Los frenos –que ofrecieron una sorprendente resistencia a la fatiga- y un cambio de tacto algo duro pero preciso, colaboran a las buenas prestaciones del Mustang en circuito. Su potencia, su aplomo y estabilidad en virajes rápidos nos permitirá disfrutar de este americano “adaptado” a Europa aunque, como tantos otros coches cuando entran en el asfalto del un circuito, sufre cuando se le busca el límite y es conducido de forma radical.

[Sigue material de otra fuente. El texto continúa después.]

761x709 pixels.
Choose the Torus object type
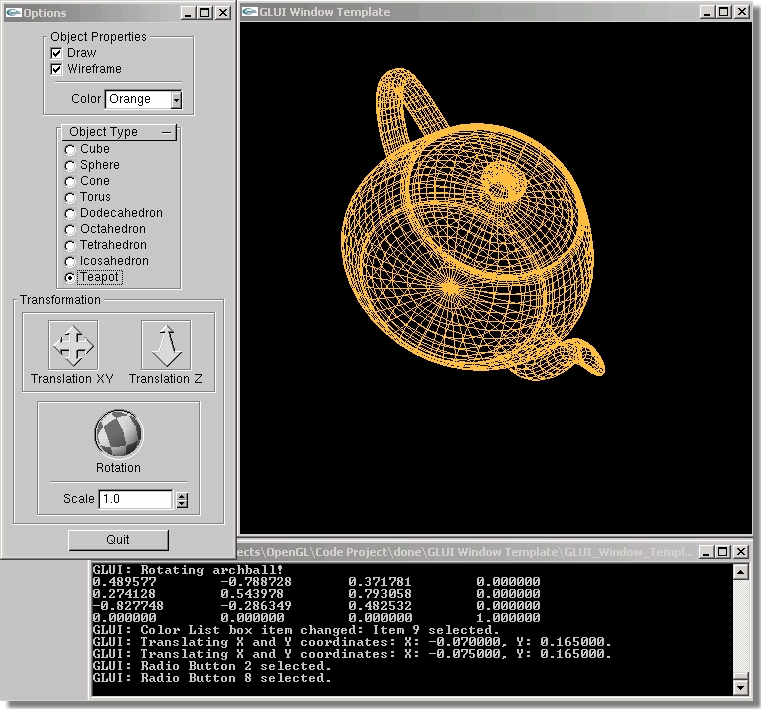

Un descapotable de cuatro plazas atractivo, de estética "muscle", con un motor de buen rendimiento y dispuesto a ofrecer un montón de sensaciones por 44.000 euros.
Un lujo

En mi opinión, como verdaderamente se disfruta de él es en una carretera en la que no falten las curvas, circulando a un buen ritmo -aprovechando su potencial tanto de motor como de chasis- pero -ya lo hemos comentado- lejos de una conducción al límite y de acciones radicales. En esas circunstancias el Mustang se encuentra incómodo y no podremos "saborear" todas sus virtudes. Pero no sólo así sabremos de sus cualidades porque, que abrir la capota y pasear tranquilamente a cielo abierto, sabiendo que conducimos uno de los coches más míticos de la historia del automovilismo me parece algo especial. Me parece todo un lujo.